Improved trainers designed at Sandia to simulate the B61 Mods 3, 4, and 10 family of nuclear weapons have begun arriving at US air bases and NATO sites around the world for use by flight-line ground crews in practice drills.

In recent years weapon loading and handling crews have been unable to complete exercises meant to evaluate their abilities to safely move, inspect, hang from and connect to an aircraft, arm, disarm, and return to storage the B61 3s, 4s, and 10s -- versions of the B61 that are similar in appearance and function.

The primary reason, according to evaluators, was that the weapon trainers they were using were not similar-enough to real B61s to ensure the operations would occur smoothly and without error during a wartime scramble.

The previous trainers the military had been using for B61 3/4/10 exercises were originally designed to simulate, both mechanically and electronically, other versions of the B61 or were US Navy conventional bomb trainers retrofitted to look like B61s.

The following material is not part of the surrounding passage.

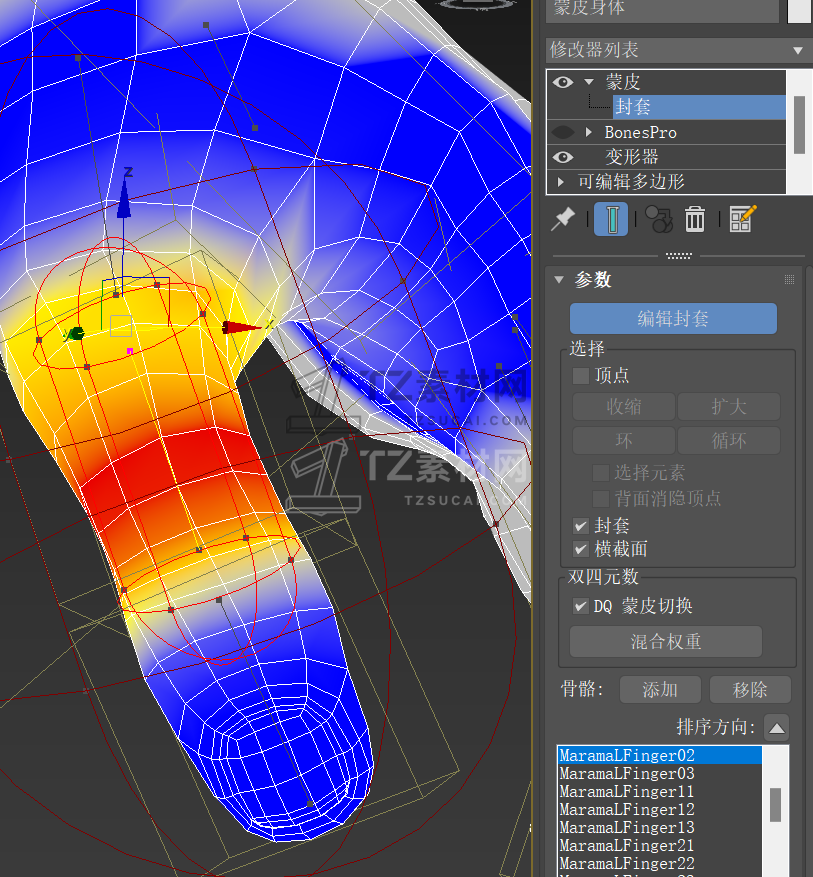Screen dimensions: 813x877
Task: Toggle eye icon for 蒙皮 modifier
Action: pyautogui.click(x=562, y=82)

In 1997 the Air Force recommended that use of the old trainers be discontinued, noting that the makeshift mock-ups were hurting proficiency rather than helping.

In March 1998 the Air Force Nuclear and Counterproliferation Directorate (AF/XON) asked Sandia to create a new trainer that would mimic the B61 3, 4, and 10 and be unclassified.

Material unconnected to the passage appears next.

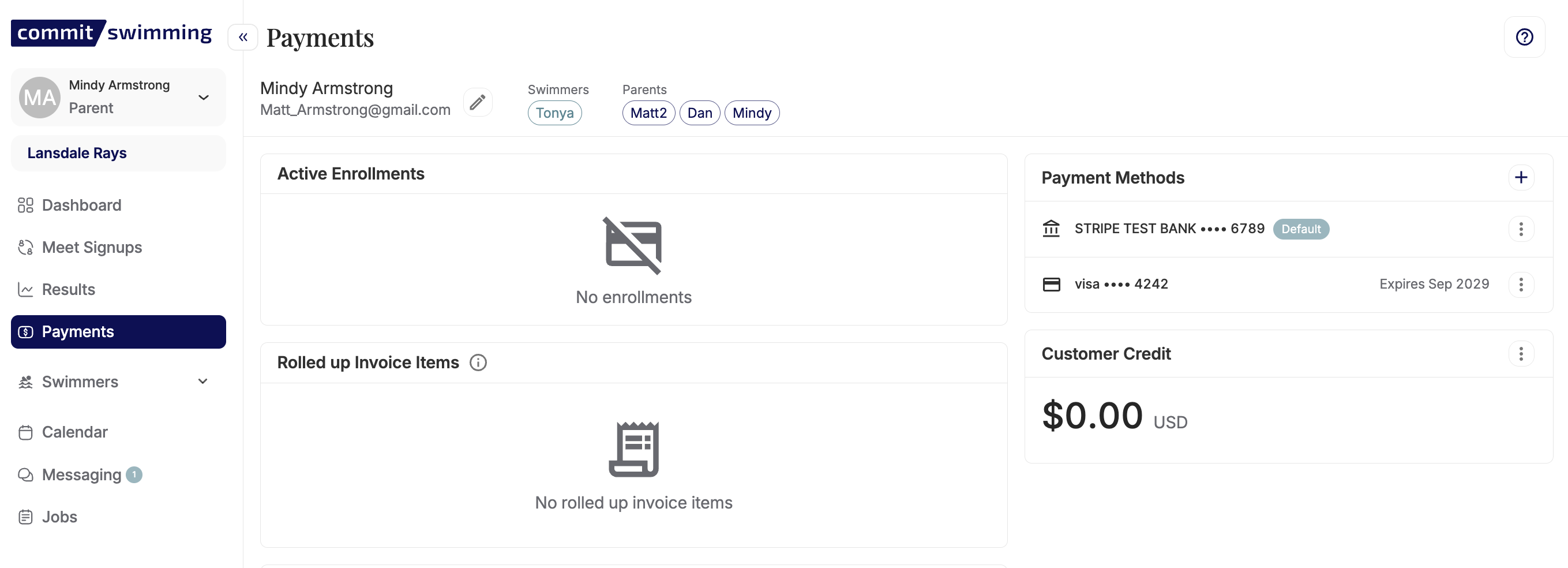This screenshot has width=1568, height=568.
Task: Collapse the sidebar with double-chevron button
Action: [243, 37]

By December 2001 the first six qualified B61-4 "Type 3E" trainers had rolled off the assembly line at DOE's Kansas City Plant and were delivered to the Air Force.

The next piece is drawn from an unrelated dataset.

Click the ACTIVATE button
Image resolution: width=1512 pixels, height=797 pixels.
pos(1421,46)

It is the first loading-and-handling weapon trainer specifically designed to simulate the B61 Mods 3/4/10.

Three new B61 Type 3Es are being delivered to the Air Force each month. The entire production run of 51 units should be completed by March 2003.

The new trainers incorporate refurbished or scrapped parts from excess B61 trainers as well as new materials and designs.

In some ways, the new Type 3E design had to be better than a War Reserve (WR) weapon, says Sandia project leader Beth Connors (2111).

A trainer is going to get used thousands of times, so it must be robust enough to endure flight-line conditions -- vibration, shock, temperature, humidity, and electromagnetic variability -- repeatedly over many years, she says.

A new process to inexpensively coat the Type 3E with a tough polyester powder coating rather than paint won a 2000 DOE Defense Programs Award of Excellence, she says, just one example of the added durability and cost effectiveness of the design.

Also, because the Type 3E is going to be "hooked up to a multimillion-dollar aircraft, we need to make sure our trainer cannot cause a problem on that aircraft, mechanically or electrically," she says.

As part of the trainer's aircraft compatibility and certification process, Sandia used F-111 and F-16 Aircraft Monitor and Control (AMAC) System simulators in the lab -- essentially "aircraft in a box" -- to simulate the electronic control system inputs of each type of aircraft and check the Type 3E's responses.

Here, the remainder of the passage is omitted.